Źródła milczą, jak przebiegało aresztowanie i czy kobiety od razu załadowano do wagonów. Jedno jest pewne – stały się forpocztą drugiej deportacji, która zaczęła się o świcie 13 kwietnia. Tego dnia bowiem do wcześniej aresztowanych kobiet dołączyły rodziny osób uwięzionych przez NKWD oraz rodziny jeńców trzech obozów specjalnych – Kozielska, Starobielska i Ostaszkowa.

Wyplenienie prostytucji równało się udowodnieniu, że wystarczy zmienić własność środków produkcji, aby kobiety przestały prostytuować się zarabiając na utrzymanie. Prostytutka – istota zdegradowana, zależna od mężczyzny – była zaprzeczeniem nowego, rewolucyjnego wizerunku kobiety: traktorzystki, kołchoźnicy, robotnicy. Kobiety osiągającej sukces zawodowy, rosłej i mocnej jak na socrealistycznych rzeźbach, gdzie jej obfite piersi i kwadratowe biodra nie były zapowiedzią miłosnych igraszek, lecz prokreacji na rzecz zwycięstwa kraju.

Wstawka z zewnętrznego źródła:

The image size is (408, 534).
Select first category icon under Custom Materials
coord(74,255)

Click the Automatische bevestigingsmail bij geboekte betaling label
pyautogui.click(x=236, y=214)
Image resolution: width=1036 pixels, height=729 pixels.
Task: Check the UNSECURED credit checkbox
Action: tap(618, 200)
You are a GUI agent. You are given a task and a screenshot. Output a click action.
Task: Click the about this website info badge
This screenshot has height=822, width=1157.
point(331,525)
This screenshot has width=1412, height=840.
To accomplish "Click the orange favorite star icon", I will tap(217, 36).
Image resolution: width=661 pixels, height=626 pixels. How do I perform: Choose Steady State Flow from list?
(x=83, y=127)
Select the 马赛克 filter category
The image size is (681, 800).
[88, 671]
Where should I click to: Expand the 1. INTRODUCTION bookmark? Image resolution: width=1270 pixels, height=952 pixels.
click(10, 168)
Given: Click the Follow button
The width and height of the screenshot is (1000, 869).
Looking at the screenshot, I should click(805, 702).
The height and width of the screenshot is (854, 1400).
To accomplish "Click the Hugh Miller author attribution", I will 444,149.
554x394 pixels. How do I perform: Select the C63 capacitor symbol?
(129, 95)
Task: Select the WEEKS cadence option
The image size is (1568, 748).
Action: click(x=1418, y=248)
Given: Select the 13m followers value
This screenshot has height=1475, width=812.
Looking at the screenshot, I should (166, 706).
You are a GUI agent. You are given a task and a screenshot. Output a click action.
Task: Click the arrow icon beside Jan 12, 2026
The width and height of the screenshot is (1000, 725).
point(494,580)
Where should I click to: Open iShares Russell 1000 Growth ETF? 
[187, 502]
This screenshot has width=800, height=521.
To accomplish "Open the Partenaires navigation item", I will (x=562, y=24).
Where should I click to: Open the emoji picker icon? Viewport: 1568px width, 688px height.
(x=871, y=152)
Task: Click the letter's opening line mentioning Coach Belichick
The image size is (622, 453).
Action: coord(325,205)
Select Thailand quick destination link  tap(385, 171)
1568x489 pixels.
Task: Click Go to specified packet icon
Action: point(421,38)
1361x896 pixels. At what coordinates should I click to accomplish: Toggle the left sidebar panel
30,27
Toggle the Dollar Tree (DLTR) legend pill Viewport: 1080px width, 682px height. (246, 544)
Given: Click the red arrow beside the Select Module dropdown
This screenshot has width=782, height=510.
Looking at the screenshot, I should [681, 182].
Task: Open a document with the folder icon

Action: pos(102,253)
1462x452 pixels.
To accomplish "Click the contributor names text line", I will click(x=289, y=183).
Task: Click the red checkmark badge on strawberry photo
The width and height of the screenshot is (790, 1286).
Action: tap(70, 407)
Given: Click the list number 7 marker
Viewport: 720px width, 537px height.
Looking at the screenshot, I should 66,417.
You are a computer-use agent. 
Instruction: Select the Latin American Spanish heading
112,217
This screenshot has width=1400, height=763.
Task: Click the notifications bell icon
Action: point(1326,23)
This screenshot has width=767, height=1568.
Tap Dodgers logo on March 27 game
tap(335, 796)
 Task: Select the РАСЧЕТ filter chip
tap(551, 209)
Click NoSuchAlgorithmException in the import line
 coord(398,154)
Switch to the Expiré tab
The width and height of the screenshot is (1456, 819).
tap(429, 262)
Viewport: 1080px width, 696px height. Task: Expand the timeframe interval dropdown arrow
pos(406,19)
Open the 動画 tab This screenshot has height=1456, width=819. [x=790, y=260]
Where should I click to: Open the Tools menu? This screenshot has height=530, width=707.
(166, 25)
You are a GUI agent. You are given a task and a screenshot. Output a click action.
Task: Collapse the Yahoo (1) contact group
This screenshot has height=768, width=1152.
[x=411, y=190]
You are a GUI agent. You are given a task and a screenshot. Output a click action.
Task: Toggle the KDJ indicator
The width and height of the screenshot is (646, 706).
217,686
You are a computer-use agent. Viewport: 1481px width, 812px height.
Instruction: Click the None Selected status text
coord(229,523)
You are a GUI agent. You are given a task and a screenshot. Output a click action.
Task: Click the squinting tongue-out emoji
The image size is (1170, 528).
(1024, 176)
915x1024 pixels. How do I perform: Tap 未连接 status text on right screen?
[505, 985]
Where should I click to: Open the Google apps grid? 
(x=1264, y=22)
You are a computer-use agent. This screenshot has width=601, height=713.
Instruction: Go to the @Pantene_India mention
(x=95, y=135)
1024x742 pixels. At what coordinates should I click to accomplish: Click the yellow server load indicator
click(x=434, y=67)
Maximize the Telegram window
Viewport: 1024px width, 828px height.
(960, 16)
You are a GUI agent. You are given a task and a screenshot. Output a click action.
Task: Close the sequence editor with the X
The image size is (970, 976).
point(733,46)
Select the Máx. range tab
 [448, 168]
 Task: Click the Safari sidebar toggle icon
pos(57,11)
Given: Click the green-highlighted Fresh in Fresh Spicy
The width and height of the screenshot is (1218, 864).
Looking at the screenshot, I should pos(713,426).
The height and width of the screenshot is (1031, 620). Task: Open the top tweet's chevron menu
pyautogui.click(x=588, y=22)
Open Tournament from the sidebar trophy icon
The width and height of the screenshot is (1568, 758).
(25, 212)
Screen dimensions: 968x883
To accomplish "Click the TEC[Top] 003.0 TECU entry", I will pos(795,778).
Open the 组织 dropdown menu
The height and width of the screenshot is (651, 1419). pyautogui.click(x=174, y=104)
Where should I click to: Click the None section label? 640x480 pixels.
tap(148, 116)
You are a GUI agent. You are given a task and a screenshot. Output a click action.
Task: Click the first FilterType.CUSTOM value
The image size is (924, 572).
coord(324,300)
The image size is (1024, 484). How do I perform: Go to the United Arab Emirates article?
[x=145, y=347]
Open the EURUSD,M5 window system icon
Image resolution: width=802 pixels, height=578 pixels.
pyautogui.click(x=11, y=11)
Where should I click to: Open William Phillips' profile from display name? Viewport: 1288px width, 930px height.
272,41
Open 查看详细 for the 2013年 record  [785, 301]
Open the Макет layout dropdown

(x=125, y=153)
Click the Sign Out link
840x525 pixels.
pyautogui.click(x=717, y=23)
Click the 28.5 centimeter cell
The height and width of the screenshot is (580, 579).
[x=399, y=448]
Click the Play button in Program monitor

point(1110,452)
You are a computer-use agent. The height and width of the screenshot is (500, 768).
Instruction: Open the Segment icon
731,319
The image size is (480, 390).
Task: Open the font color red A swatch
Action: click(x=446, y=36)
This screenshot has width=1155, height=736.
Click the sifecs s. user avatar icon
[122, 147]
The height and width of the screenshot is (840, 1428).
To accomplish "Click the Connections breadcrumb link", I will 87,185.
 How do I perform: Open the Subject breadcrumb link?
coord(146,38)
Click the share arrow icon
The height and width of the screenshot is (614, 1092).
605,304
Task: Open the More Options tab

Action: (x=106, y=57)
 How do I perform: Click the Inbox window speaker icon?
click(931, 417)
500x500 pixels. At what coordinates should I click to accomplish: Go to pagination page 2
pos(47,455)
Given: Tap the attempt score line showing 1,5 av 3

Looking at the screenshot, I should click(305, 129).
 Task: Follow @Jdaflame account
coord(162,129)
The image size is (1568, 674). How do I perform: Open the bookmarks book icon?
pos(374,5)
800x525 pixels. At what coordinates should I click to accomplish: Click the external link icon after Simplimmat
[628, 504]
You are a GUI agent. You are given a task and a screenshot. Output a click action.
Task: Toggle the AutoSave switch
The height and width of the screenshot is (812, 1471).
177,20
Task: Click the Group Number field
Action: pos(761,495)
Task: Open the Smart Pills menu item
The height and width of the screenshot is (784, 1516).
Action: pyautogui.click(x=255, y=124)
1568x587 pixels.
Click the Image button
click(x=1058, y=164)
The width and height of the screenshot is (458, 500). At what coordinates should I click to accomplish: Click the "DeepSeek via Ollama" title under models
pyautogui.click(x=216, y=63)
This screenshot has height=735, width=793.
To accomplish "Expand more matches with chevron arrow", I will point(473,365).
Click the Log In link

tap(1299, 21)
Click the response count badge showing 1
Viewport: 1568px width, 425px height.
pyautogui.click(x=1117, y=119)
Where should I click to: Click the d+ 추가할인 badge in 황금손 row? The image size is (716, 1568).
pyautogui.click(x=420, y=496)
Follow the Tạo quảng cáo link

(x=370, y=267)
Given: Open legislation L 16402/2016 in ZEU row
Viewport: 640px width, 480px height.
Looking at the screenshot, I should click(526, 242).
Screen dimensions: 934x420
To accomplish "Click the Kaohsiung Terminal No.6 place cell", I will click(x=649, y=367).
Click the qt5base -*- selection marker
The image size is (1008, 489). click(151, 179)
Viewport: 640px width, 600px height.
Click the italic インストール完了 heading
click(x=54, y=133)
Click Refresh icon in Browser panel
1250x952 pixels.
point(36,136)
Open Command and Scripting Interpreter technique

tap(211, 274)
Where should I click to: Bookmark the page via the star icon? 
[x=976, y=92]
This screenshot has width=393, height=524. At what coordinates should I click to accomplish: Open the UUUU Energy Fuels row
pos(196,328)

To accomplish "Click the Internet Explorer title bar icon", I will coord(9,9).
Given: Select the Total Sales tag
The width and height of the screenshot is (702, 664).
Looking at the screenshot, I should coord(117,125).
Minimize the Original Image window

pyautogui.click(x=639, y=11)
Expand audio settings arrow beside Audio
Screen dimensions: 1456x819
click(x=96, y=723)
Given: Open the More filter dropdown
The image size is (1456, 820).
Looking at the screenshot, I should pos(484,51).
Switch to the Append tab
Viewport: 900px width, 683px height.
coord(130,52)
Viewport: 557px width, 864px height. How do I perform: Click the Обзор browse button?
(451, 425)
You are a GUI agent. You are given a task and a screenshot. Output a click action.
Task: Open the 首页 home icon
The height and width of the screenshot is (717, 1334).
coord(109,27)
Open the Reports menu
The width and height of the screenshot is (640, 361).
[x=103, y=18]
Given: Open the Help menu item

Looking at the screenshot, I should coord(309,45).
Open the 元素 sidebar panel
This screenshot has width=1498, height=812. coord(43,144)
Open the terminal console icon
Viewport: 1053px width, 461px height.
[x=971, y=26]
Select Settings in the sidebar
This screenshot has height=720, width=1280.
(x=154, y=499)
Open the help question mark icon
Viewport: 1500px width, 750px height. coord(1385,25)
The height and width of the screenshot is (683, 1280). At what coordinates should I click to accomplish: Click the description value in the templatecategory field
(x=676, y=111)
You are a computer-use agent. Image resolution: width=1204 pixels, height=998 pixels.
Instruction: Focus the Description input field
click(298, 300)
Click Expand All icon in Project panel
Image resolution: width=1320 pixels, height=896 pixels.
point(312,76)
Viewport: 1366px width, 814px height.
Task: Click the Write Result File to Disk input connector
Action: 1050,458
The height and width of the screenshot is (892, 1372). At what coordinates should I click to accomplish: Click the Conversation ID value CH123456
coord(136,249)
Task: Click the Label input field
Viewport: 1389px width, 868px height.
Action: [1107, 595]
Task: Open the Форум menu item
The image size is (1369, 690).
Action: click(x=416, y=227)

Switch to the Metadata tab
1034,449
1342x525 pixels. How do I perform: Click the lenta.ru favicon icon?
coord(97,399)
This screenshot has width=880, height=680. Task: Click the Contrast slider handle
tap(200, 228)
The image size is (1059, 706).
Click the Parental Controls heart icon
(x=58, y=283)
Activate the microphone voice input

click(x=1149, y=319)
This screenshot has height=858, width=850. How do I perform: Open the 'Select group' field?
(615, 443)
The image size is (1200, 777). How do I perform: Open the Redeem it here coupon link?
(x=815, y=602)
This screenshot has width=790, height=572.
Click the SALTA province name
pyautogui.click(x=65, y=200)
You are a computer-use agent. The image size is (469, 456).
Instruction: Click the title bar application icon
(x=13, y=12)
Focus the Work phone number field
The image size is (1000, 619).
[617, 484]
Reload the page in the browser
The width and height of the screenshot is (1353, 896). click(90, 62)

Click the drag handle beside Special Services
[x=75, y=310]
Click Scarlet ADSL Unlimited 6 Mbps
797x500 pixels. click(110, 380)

„Stalin nie był kobieciarzem – kreśli jego sylwetkę Simon Sebag Montefiore w książce „Stalin. Dwór czerwonego cara”. – Zaślubił bolszewizm i związał się ze sprawą rewolucji. Wszelkie uczucia prywatne odgrywały drugorzędną rolę w porównaniu z dobrem ludzkości, które mógł zapewnić marksizm-leninizm”. Nie ulega wątpliwości, że jego neurotyczna osobowość graniczyła z patologią. Granica została przekroczona po samobójczej śmierci jego żony Nadii Alliłujewej w 1932 r.

Spowodowała ona brzemienne w skutkach zmiany w charakterze dyktatora. Nie tylko stoczył się w morderczą paranoję, ale także zdziwaczał, stał się niesłychanie podejrzliwy, również wobec kobiet. W relacjach z nimi jeszcze bardziej się usztywnił. Wcześniej otoczony ich wianuszkiem, zaczął je eliminować ze swojego otoczenia. Nad biseksualne libacje począł przedkładać wyłącznie męskie, podczas których najbliżsi członkowie jego dworu tańczyli ze sobą - czytamy w tygodniku "Polityka".